*Extrait du document*:
Les juifs de France en ont assez.
Assez de ces métros où il devient périlleux de porter une kippa.
Assez de ces écoles de la République où être un enfant juif vaut brimades à la sortie des classes.
Assez de la France des amateurs de quenelle dont les meetings sont autant d’appels à la détestation des juifs.
Assez de la France des islamo-fascistes qui ont, comme au temps de l’affaire Dreyfus et des bandes du marquis de Morès, franchi un degré de plus dans l’abjection en commençant de s’attaquer à des synagogues et à des commerces juifs.
Assez de ces manifestations où la « solidarité avec Gaza » n’est souvent qu’un prétexte à hurler sa haine du nom juif.
Assez de lire des reportages décrivant des quartiers où les Mohamed Merah et autres Mehdi Nemmouche sont tenus pour des héros.
Ils en ont assez, oui.
Ils sont nombreux, du coup, à se poser la question : « Sommes-nous toujours les bienvenus au pays des Lumières et de l’émancipation des juifs? Sommes-nous toujours chez nous dans ce pays étrange où le nouage de l’antisionisme le plus vil, du négationnisme le plus épais et de la concurrence victimaire la plus trouble est en train de produire un antisémitisme de type nouveau et potentiellement dévastateur ? »

*Données fournies*:
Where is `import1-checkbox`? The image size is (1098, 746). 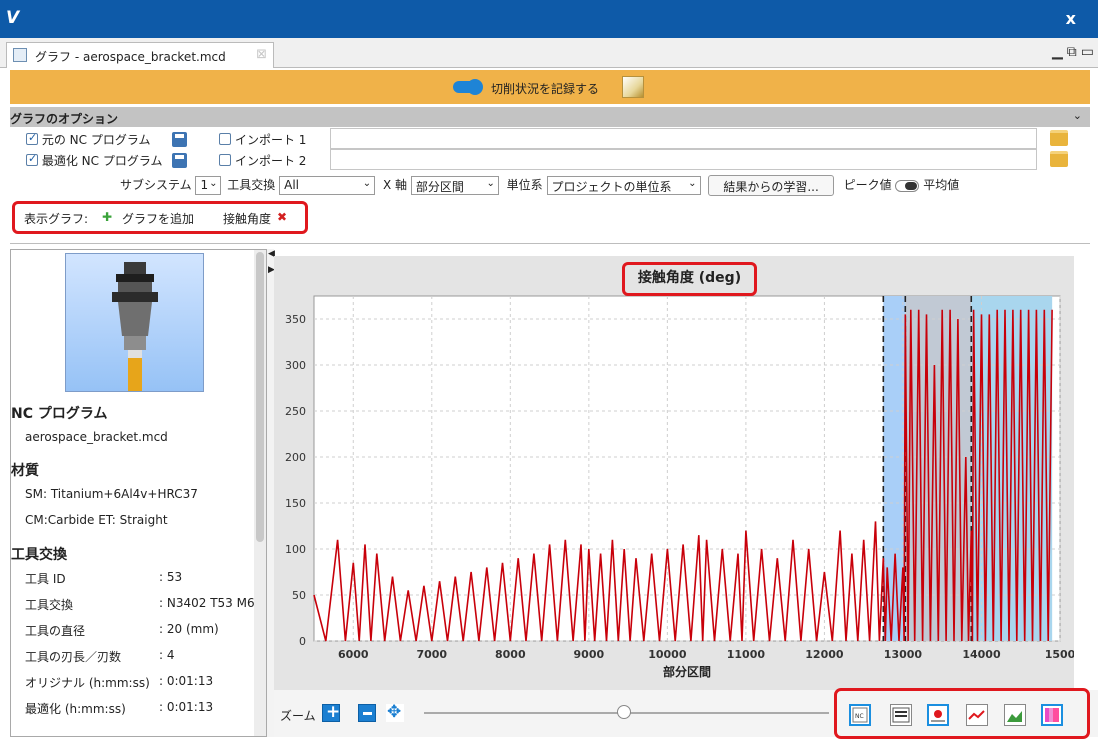
import1-checkbox is located at coordinates (226, 139).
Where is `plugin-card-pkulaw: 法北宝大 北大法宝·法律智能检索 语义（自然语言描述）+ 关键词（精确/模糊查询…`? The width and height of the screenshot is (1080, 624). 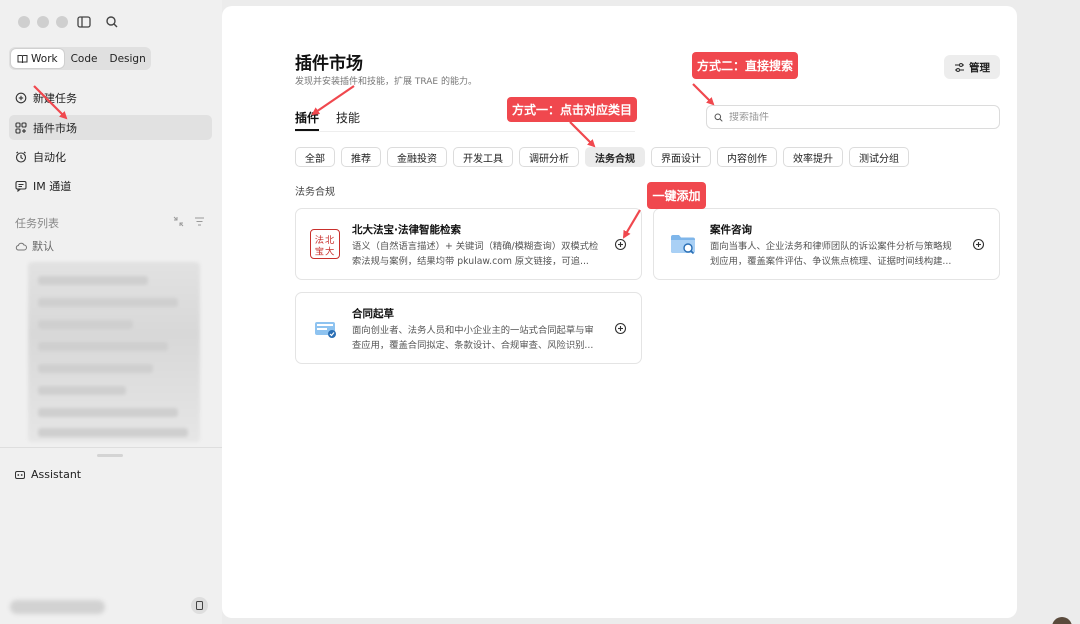 plugin-card-pkulaw: 法北宝大 北大法宝·法律智能检索 语义（自然语言描述）+ 关键词（精确/模糊查询… is located at coordinates (468, 244).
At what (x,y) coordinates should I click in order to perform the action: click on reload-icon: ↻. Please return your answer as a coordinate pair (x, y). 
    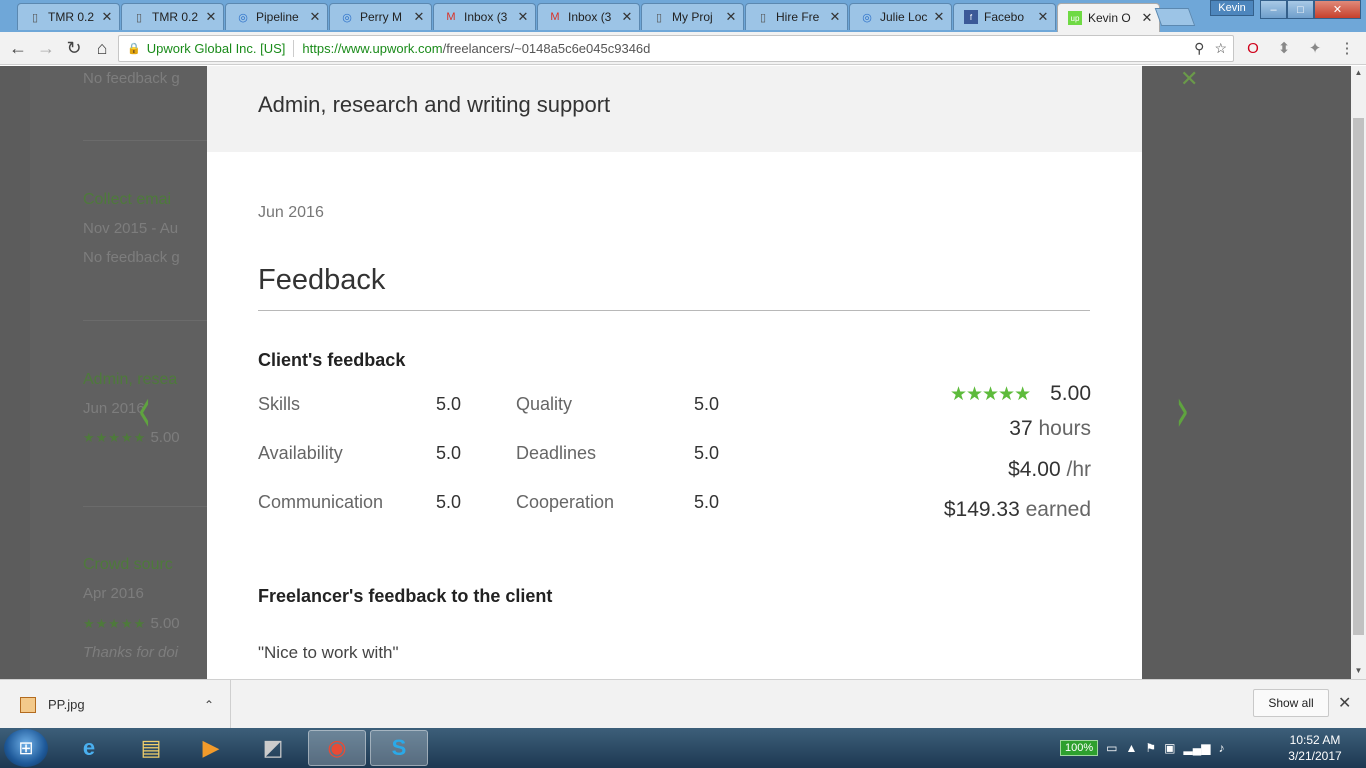
    Looking at the image, I should click on (74, 48).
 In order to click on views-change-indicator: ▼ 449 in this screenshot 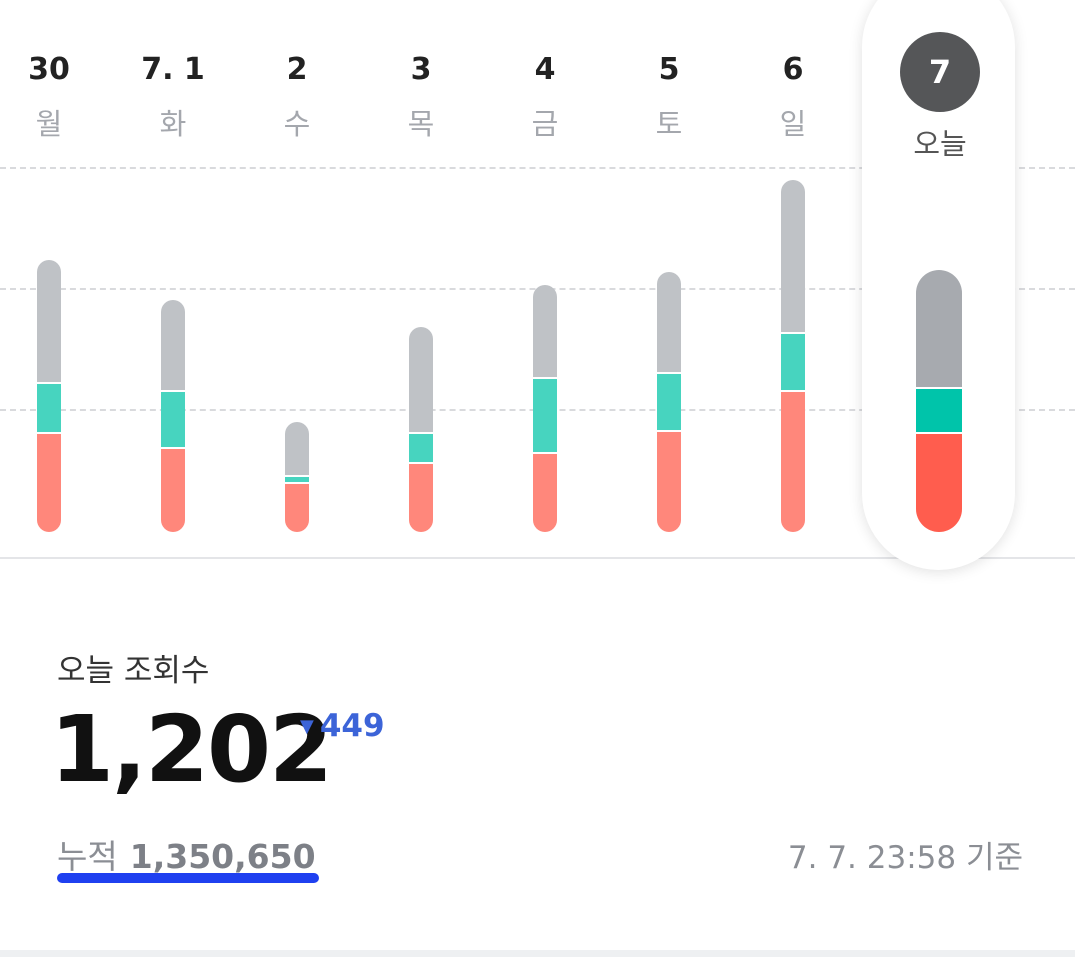, I will do `click(342, 726)`.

*Consigne*:
Répondez aux questions suivantes à l'aide de l'extrait.
(a) Selon l'extrait, dans quels lieux devient-il périlleux de porter une kippa ?
(b) À quelle période l'extrait compare-t-il les attaques contre des synagogues et des commerces juifs ?
(c) Quels deux noms l'extrait cite-t-il comme ceux de personnes tenues pour des héros dans certains quartiers ?

*Corrigé*:
(a) Dans les métros.
(b) Au temps de l'affaire Dreyfus et des bandes du marquis de Morès.
(c) Mohamed Merah et Mehdi Nemmouche.